Non epileptic manifestations are more frequent than epileptic, especially during infancy and childhood. Myoclonic manifestations (true or supposed) are often referred by parents and differential diagnosis can be challenging. Many factors can interfere with diagnosis (e.g., mental retardation, EEG abnormalities). We can find nonepileptic myoclonic manifestations since the neonatal period (neonatal benign hypnic myoclonus, myoclonus/jitteriness), but in infancy occurs the most known non epileptic myoclonic phenomenon (Fejerman myoclonus). Subsequently, it was clarified that some of these conditions are quite different from myoclonus and described as separate entities (shuddering, head atonic attacks, shaking attacks). Other conditions occurring in infancy and childhood that can be reported as myoclonic are Marcus‐Gunn phenomenon and febrile myoclonus. Many of these conditions have more than one feature in common: occurrence in the first months or years of life, normal psychomotor development, normal neurological examination, and spontaneous regression generally after some months without sequelae. The burden of misdiagnosis can be severe for children and their parents. Epileptologists often overdiagnose and over‐treat thus its early recognition would avoid unnecessary therapies. Often Fejerman myoclonus or head atonic attacks are misdiagnosed as epileptic fits. ⁵³ , ⁵⁴ , ⁵⁵

Nonepileptic manifestations do not respond to ASMs, and some children are incorrectly considered not only epileptic but also drug‐resistant. Hitherto, the burden of therapy can be increased. When the introduction of an ASM coincides with spontaneous regression of the paroxysms this effect can be incorrectly related to ASM and a nonnecessary therapy can be continued for many years. Differential diagnosis versus epilepsy and per se can be achieved with a deeper anamnesis, and with video captured by parents or video‐polygraphy recordings.
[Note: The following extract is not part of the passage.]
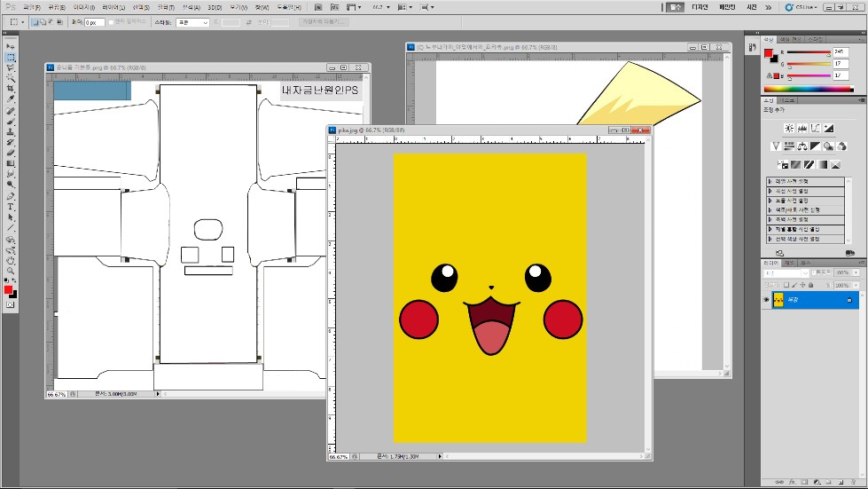Select the Move tool in toolbox
This screenshot has height=489, width=868.
coord(11,46)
Despite allowing level identification, neurophysiology is not specific thus it cannot provide clues on the etiology underlying the myoclonus. ⁷ , ⁵⁶

Neuroimaging has always been neglected as a diagnostic tool investigating such movement disorders, indeed, being transient and often stimulus‐dependent, it results particularly difficult to tackle with available MRI techniques. However, conventional MRI may be used in conjunction with phenomenology and neurophysiology to disentangle the etiology of myoclonus. On the other hand, advanced MRI techniques may shed light on the pathophysiology of such movement disorders. If applied to patients showing isolated myoclonus, or with myoclonus‐dystonia, MRI usually does not hold real diagnostic value. Conversely, when myoclonus is combined with other movement disorders and/or neurological symptoms, MRI may show signs suggestive of specific etiologies. When presenting with dementia and additional neurologic symptoms, myoclonus may be suggestive of atypical parkinsonism or severe/advanced forms of Parkinson's and Alzheimer's disease. If dementia is rapidly progressive, depending on the age onset, one may suspect the presence of a prion disease or a progressive myoclonic epilepsy. Myoclonus presenting with ataxia and other neurological symptoms may suggest the presence of ataxia telangiectasia or other spinocerebellar ataxias. The presence of myoclonus, opsoclonus, and ataxia with an unraveling MRI, hints at an autoimmune/paraneoplastic etiology. MRI may provide insights into myoclonus pathophysiology through advanced neuroimaging methods such as structural and functional connectivity. Converging evidence from studies conducted on patients with myoclonus‐dystonia and familial cortical tremor with epilepsy suggest a cerebellar involvement in both cortical and subcortical myoclonus. ⁵⁶ However, studies using such techniques on larger patient cohorts are needed to corroborate such hypotheses.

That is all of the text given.